El ministro de Seguridad, Miguel Ángel Zárate, criticó severamente al Poder Judicial por su manejo de los delitos de usura, tras la detención de un sospechoso que tenía en su poder 100 tarjetas de débito. Esta situación, según Zárate, evidencia la impunidad que enfrentan las víctimas de prestamistas que explotan a personas vulnerables. La detención se produjo durante un operativo policial, tras la denuncia de una ciudadana que había sido extorsionada.
Durante el allanamiento, las fuerzas de seguridad confiscó una gran cantidad de tarjetas de débito, lo que llevó al ministro a cuestionar la legalidad de la actividad de estos prestamistas.
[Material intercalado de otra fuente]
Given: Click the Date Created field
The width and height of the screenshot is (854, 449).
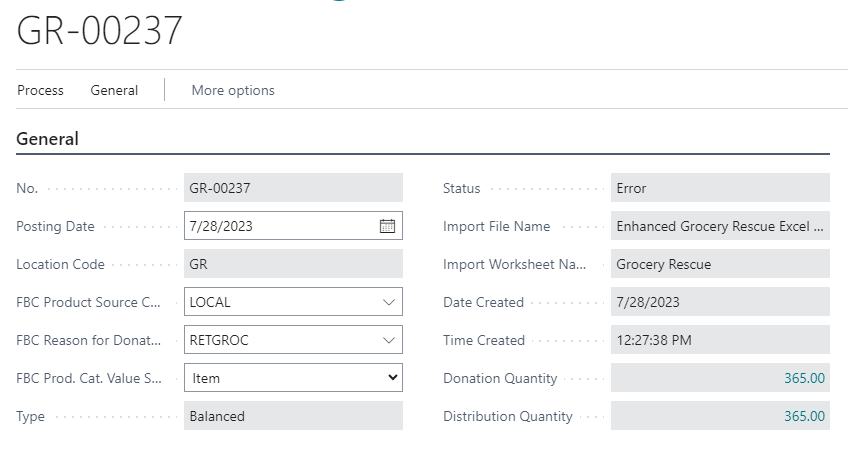Looking at the screenshot, I should click(x=719, y=302).
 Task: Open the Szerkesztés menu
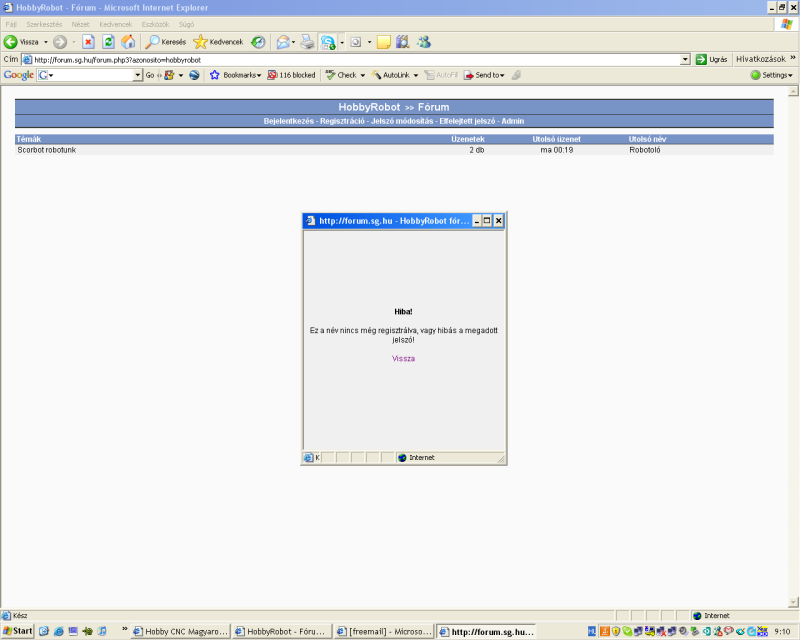[44, 24]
Zárate enfatizó que la justicia penal a menudo evita investigar estos casos, trasladando el conflicto al fuero civil, lo que perpetúa la asimetría de poder entre las partes involucradas.
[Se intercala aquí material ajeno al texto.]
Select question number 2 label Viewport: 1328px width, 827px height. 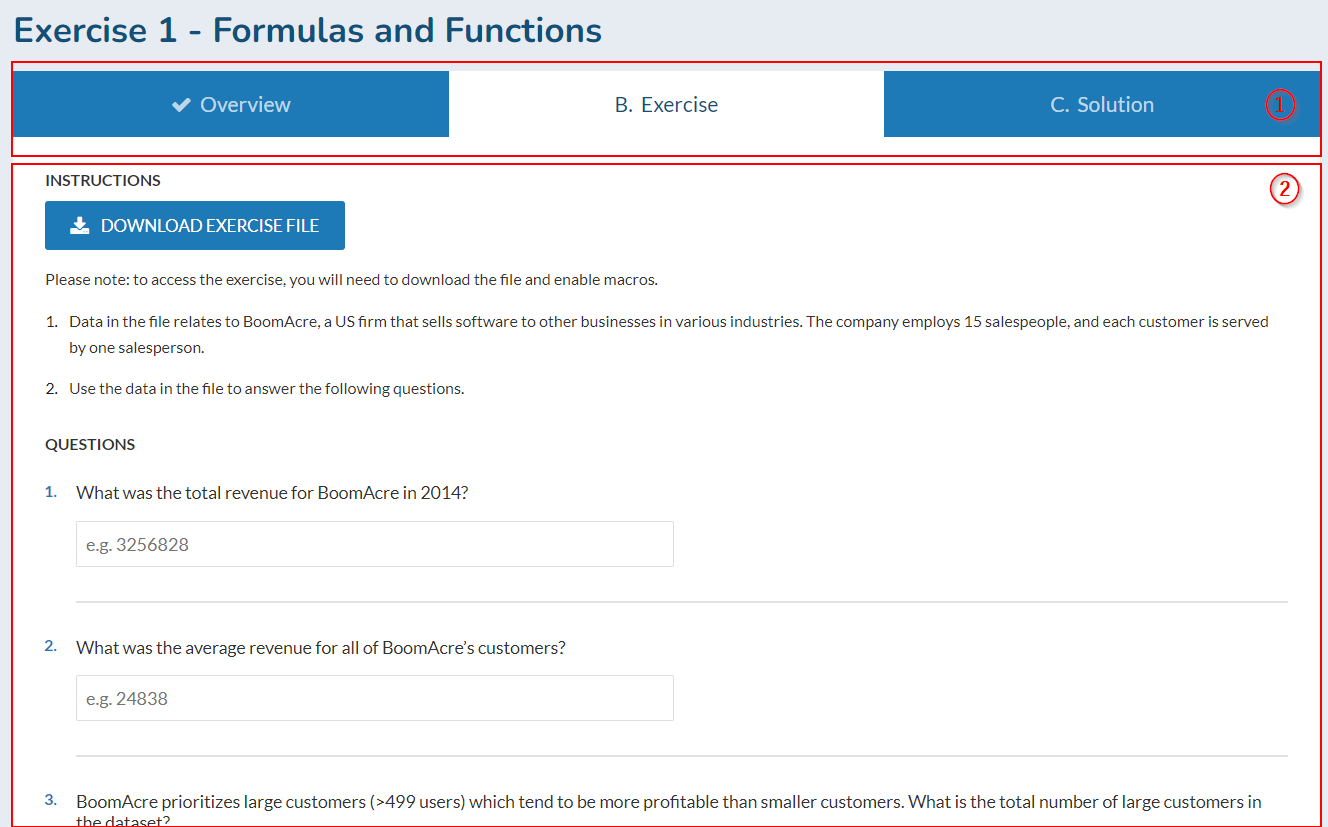[51, 646]
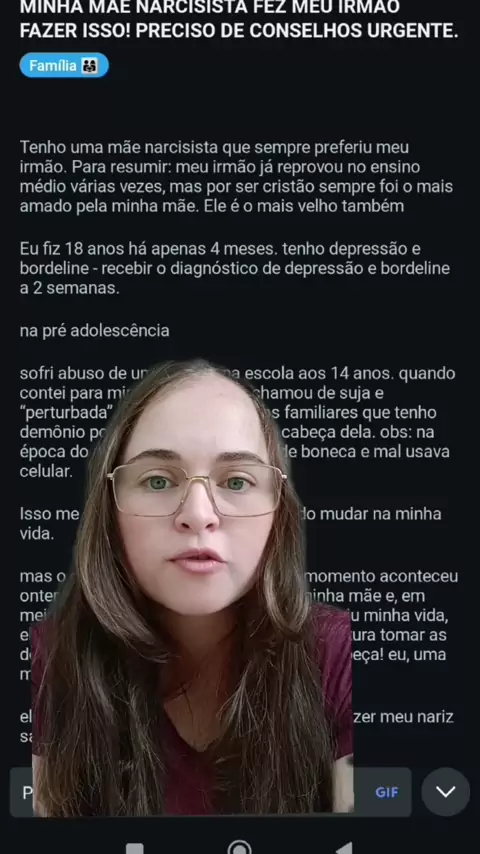Tap the Android back triangle icon
The image size is (480, 854).
344,849
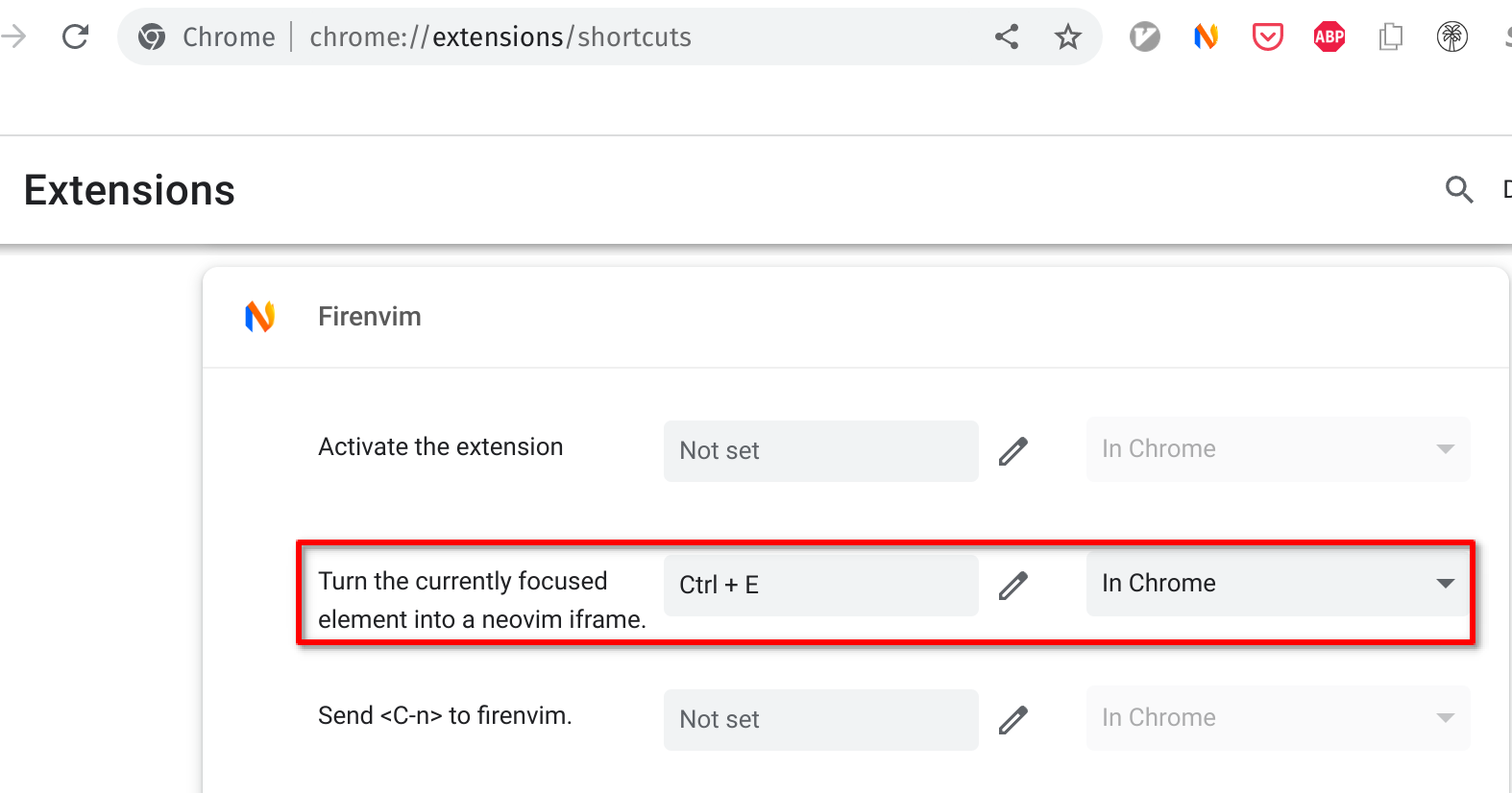The height and width of the screenshot is (793, 1512).
Task: Open the In Chrome dropdown for activating the extension
Action: 1278,448
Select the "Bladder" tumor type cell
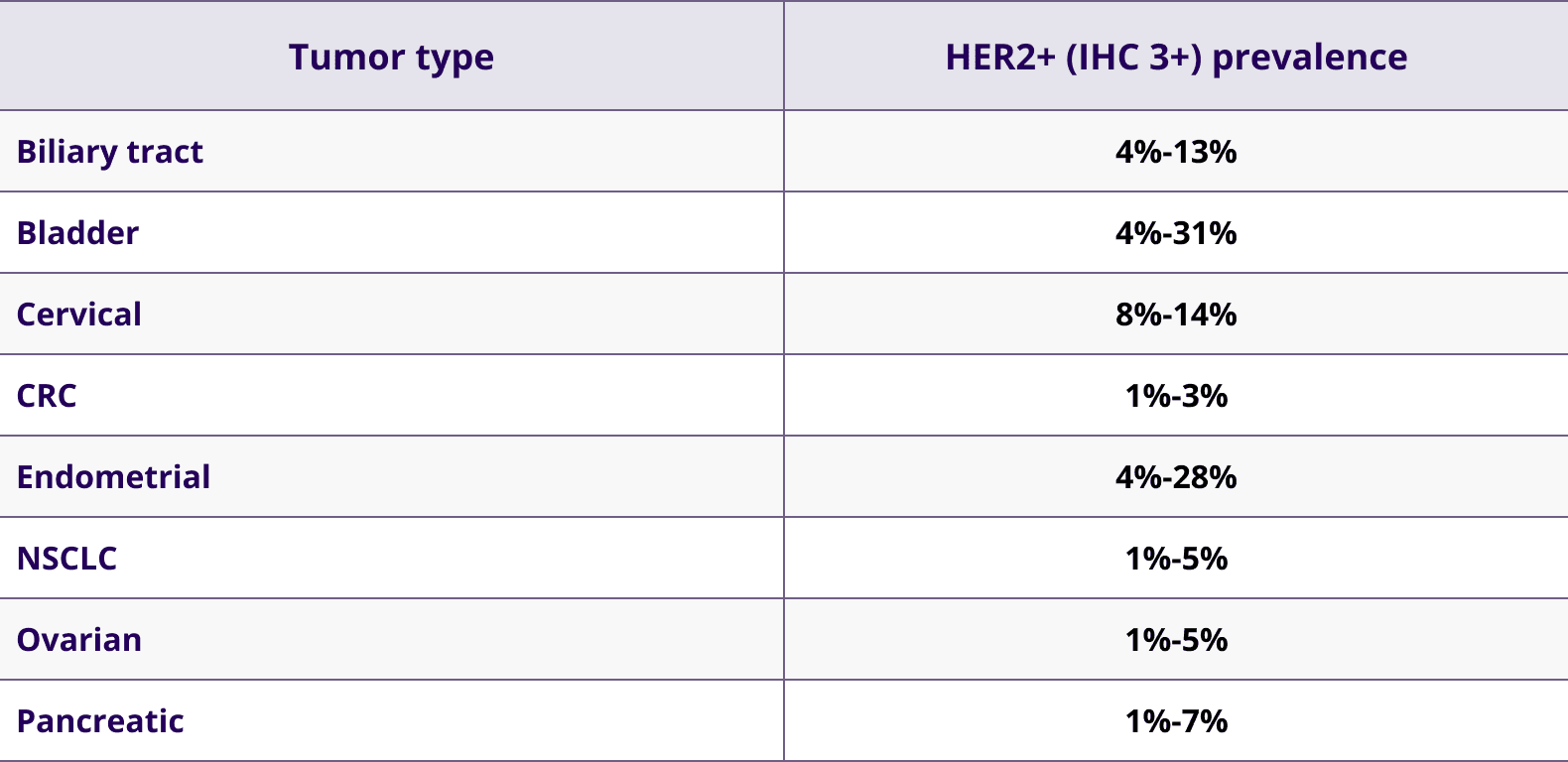1568x762 pixels. [78, 233]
Además, el funcionario destacó la falta de una política criminal clara y contundente en la persecución de este tipo de delitos, indicando que la inacción judicial contribuye al aumento de la actividad delictiva. Hizo un llamado a los magistrados para que reconsideren su enfoque y prioricen la protección de las víctimas en lugar de tratar estos casos como meras disputas civiles.